Por: Mauricio Botero Caicedo

Esquivando la maldición

EN ESTE ARTÍCULO SE PRETENDE SEñalar algunas medidas que se deben tomar y algunas que se deben evitar con el fin de que la riqueza minera (incluyendo hidrocarburos) sea una bendición en vez de una maldición.

Dado que dicha bonanza no va a ser permanente —y si se pretende favorecer es a todos los colombianos y no unos pocos privilegiados—, el momento de hacer los cambios es ahora.

La experiencia en el manejo de la bonanza minera no ha sido afortunada: en las décadas de los ochenta y noventa, prácticamente la totalidad de las regalías terminaban directamente en manos de los narcoterroristas. En esos lustros, el control territorial de las zonas mineras por parte del Eln (aquel diminuto grupúsculo de bandidos que se encontraba moribundo) y en menor grado de las Farc, le permitió a la guerrilla, disfrutando prácticamente de la totalidad de las regalías, sobrevivir. Al regresar al Estado el control territorial, dichas regalías están es enriqueciendo (en 150 municipios de los 1.043 que hay en Colombia) a una clase política de muy dudosa ortografía. Lejos de beneficiar a la población, parte de estas regalías va es a financiar obras costosas, innecesarias y suntuarias, como el Museo del Hombre Llanero; y una parte menor sigue oxigenando a los narcoterroristas y los paracos. El grueso, sin embargo, va a parar en los bolsillos de una recua de politicastros regionales. Y mientras los recursos físicamente se reparten, el Gobierno central los utiliza como caja menor para cuadrar los faltantes de tesorería.

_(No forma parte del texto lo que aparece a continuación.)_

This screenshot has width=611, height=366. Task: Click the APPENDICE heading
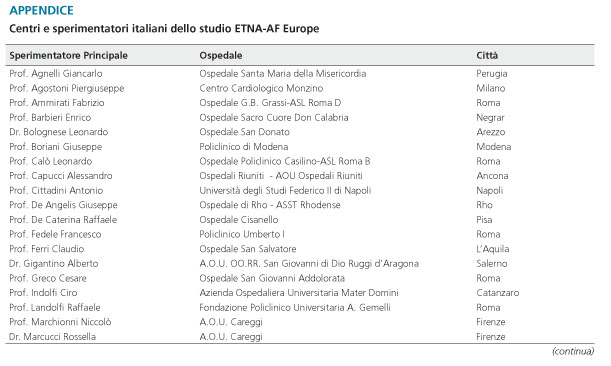click(41, 11)
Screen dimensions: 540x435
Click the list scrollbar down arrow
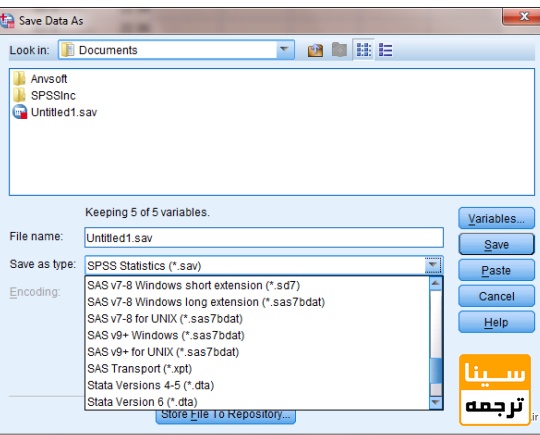(436, 402)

Los expertos arguyen que el camino más expedito para que una bonanza minera se convierta en maldición es que estos recursos los monopolice una élite, élite que generalmente no tiene vocación distinta a incrementar su patrimonio personal. En la mayoría de los países del Medio Oriente, la élite son las familias reinantes. En otras naciones, como los países africanos, la élite son el chafarote y sus secuaces que detenten el poder político y militar. En Colombia, país singular como ninguno, la élite es una casta política que con pasmosa habilidad se adueña del poder en los municipios mineros. Para todo efecto práctico, esta élite goza de los mismos privilegios y prebendas que un príncipe de cualquier emirato árabe. El Estado, por acción u omisión, por complicidad o pusilanimidad, ha sido incapaz de desmontar esa monumental vagabundería en que se han convertido las regalías.

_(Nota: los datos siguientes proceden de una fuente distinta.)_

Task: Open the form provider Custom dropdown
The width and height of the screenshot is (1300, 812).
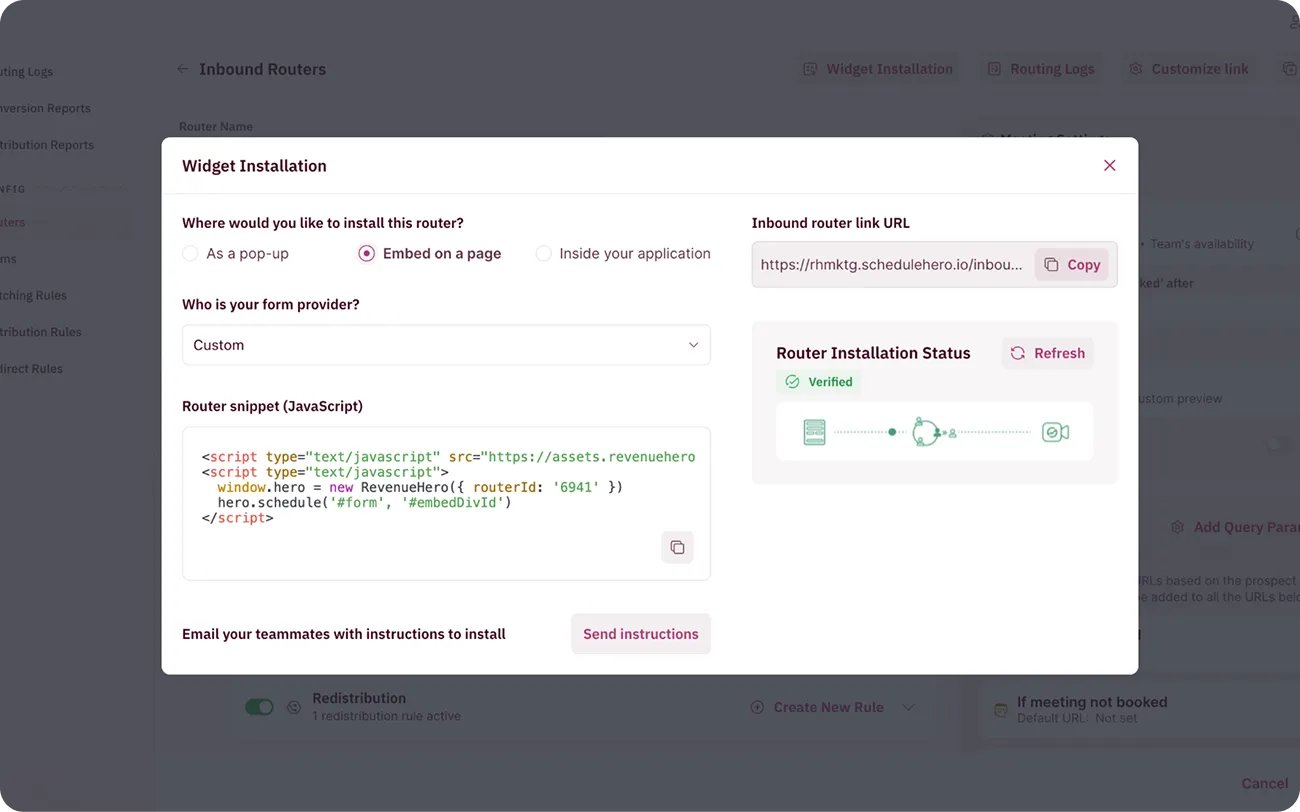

El primer paso en la dirección correcta es que el Estado, en nombre de todos los colombianos, rescate las regalías. El segundo paso es la consolidación de estas regalías en un Fondo cuyo manejo sea independiente de todo grupo de presión. El país tuvo la experiencia de un Fondo de Estabilización (Faep) que nunca cumplió con sus objetivos. El Faep fue desmontado en 2007 para crear el Fondo de Estabilización de los Precios de los Combustibles, esperpento que tampoco sirve para nada fuera de darle liquidez al Estado manirroto. Basado en los inmensamente exitosos modelos de Chile y de Noruega, el nuevo Fondo de Estabilización no sólo debe servir para equilibrar el gasto público y generar superávits primarios, sino para evitar los estragos de la llamada “enfermedad holandesa”, que tiene al borde de la ruina a buena parte del sector exportador tradicional. El nuevo Fondo igualmente debe tener fines concretos que no les permitan a los gobiernos hacer piruetas y malabarismos financieros. El milagro chileno en buena parte se debe a la seriedad con que han manejado la bonanza del cobre.

Lo que es evidente es que de seguir una élite monopolizando la bonanza minera, es una certeza que dicha riqueza terminará siendo una maldición en vez de una bendición.